- Born: Perth, Scotland
- Known for: Chairman of St Johnstone F.C. (1986–2011), businessman (construction), racehorse owner
- Term: 1986–2011
- Predecessor: Alex Lamond
- Successor: Steve Brown

= Geoff Brown (businessman) =

Scottish businessman (born 1943)

Geoffrey Stewart Brown (born c. 1943) is a Scottish businessman. He was chairman of St Johnstone from 1986 until November 2011.

In 1970, Brown founded G. S. Brown Construction, which specialises in homebuilding. Brown is still chairman of the company, which is a family business, with two of his sons also on the board of directors. In June 2011, it was revealed that the company was set to become the shirt sponsors of the club, to mark Brown's quarter-century as chairman.

Brown took control of St Johnstone in 1986, when they were in deep financial trouble and near the bottom of the Scottish Football League. A rights issue raised £150,000, which solved the club's short-term financial problems.

## Listed records
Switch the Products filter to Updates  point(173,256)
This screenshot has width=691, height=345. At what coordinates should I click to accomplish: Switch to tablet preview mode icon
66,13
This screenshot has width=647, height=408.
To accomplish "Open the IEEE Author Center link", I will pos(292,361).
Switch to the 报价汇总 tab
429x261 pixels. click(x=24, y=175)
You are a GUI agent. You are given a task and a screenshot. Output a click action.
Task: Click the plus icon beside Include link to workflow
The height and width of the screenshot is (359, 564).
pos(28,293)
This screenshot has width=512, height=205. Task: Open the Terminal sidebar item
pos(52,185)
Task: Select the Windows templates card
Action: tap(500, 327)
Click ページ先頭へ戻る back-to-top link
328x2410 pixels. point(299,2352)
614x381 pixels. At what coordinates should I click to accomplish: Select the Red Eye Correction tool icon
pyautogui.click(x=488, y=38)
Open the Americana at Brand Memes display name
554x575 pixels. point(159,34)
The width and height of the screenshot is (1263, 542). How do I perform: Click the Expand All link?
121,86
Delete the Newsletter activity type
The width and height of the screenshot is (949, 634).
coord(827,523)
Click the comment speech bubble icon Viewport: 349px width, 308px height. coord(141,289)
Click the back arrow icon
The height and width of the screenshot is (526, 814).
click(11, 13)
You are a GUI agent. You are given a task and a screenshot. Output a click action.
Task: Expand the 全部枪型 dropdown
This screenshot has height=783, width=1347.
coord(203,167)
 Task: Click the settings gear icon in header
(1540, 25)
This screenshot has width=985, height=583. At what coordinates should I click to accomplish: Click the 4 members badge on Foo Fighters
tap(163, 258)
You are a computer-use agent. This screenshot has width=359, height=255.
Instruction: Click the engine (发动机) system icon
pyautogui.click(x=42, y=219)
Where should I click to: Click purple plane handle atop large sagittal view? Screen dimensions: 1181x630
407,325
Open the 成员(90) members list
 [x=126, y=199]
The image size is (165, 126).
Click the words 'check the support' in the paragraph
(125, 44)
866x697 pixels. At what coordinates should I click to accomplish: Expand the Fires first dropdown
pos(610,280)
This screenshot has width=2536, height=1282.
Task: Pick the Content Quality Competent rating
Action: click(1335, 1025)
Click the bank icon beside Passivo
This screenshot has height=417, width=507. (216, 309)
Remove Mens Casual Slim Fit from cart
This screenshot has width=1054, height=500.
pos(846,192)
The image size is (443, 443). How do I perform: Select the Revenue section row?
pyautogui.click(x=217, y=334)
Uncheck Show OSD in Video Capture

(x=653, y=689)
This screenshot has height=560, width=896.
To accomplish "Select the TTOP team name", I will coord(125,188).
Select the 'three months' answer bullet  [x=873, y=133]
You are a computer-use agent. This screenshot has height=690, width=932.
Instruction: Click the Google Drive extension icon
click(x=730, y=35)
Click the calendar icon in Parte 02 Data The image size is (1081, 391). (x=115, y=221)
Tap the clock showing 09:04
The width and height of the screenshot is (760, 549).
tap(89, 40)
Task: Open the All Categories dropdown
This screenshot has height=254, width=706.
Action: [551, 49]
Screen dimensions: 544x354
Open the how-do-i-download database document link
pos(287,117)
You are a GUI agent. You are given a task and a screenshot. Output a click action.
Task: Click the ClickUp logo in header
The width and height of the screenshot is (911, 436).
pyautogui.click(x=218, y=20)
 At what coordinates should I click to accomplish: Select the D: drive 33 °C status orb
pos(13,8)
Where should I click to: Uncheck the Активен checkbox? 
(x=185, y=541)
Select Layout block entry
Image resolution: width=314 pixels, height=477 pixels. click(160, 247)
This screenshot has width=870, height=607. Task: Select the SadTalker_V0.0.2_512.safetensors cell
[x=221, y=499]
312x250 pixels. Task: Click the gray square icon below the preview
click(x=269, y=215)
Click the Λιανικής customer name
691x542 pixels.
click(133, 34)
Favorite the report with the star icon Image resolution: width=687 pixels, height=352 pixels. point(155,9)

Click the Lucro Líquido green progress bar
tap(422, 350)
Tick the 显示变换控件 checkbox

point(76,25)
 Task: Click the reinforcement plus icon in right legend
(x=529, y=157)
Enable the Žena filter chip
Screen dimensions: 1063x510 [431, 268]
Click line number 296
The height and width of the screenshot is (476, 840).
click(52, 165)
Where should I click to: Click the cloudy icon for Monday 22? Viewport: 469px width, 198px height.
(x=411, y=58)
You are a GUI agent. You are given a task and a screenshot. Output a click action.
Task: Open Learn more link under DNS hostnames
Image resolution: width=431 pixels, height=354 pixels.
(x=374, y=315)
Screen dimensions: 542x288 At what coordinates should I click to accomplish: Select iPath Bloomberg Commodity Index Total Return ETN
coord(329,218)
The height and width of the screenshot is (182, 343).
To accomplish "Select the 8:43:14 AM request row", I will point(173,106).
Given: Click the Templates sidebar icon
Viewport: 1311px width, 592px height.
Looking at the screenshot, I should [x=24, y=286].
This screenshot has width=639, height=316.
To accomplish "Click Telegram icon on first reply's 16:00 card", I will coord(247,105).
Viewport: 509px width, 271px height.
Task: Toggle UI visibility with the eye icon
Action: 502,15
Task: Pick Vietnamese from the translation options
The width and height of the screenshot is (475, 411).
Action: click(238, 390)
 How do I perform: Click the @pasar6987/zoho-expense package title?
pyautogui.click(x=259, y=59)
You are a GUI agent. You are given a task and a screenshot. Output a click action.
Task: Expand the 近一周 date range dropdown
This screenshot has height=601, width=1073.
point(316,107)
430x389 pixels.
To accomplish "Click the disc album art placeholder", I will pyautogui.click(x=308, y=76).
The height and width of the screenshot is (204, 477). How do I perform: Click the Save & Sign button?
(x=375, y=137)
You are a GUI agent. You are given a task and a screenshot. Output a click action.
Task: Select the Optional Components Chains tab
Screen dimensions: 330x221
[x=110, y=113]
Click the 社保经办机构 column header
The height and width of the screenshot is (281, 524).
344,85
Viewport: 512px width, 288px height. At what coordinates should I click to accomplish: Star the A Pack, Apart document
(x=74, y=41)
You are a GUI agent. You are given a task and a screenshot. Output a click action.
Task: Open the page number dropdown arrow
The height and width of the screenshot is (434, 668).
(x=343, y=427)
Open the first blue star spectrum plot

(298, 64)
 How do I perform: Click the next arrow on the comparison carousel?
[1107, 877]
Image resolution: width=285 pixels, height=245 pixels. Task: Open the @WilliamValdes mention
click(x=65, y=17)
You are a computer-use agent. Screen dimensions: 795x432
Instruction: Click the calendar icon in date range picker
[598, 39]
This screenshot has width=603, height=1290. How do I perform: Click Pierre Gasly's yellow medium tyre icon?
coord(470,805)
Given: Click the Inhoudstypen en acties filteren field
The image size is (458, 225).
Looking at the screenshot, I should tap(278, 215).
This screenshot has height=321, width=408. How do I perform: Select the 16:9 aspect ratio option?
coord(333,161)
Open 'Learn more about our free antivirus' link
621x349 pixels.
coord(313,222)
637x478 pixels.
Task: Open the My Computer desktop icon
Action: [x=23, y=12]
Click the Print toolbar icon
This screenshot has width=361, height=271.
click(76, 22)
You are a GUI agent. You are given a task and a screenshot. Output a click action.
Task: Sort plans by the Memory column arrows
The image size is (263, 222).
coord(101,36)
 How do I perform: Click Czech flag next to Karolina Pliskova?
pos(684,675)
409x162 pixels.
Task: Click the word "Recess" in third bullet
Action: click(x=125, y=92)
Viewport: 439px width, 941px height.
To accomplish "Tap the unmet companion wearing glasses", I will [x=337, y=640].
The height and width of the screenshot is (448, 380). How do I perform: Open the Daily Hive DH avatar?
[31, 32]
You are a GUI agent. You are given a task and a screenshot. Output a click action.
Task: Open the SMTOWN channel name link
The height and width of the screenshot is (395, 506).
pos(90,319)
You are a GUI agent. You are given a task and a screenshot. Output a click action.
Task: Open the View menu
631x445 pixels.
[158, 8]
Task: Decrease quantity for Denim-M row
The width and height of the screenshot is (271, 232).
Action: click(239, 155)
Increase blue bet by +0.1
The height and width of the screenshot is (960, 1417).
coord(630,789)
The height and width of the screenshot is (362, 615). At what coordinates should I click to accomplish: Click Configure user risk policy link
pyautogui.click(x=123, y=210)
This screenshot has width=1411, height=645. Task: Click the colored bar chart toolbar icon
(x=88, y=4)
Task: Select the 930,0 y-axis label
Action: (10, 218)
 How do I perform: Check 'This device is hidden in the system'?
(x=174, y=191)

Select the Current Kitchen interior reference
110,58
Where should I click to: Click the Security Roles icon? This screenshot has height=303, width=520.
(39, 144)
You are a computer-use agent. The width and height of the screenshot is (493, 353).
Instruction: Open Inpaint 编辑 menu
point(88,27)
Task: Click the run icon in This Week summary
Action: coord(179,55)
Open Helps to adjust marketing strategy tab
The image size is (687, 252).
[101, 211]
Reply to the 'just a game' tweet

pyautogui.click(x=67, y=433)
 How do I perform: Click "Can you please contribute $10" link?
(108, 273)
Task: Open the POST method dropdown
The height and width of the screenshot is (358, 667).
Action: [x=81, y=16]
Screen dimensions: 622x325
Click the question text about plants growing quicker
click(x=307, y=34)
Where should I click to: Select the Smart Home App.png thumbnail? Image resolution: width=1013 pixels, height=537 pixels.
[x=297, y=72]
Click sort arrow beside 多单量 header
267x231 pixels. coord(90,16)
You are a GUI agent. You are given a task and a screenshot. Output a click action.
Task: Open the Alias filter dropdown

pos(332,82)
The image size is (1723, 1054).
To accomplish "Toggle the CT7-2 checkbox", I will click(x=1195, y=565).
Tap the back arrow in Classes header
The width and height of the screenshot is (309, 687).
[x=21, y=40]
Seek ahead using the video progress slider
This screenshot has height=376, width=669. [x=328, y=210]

## The problem
Copy from the Geoff Brown article, word for word, the part from "- Born: Perth, Scotland" up to and including "until November 2011.".

## Task output
- Born: Perth, Scotland
- Known for: Chairman of St Johnstone F.C. (1986–2011), businessman (construction), racehorse owner
- Term: 1986–2011
- Predecessor: Alex Lamond
- Successor: Steve Brown

= Geoff Brown (businessman) =

Scottish businessman (born 1943)

Geoffrey Stewart Brown (born c. 1943) is a Scottish businessman. He was chairman of St Johnstone from 1986 until November 2011.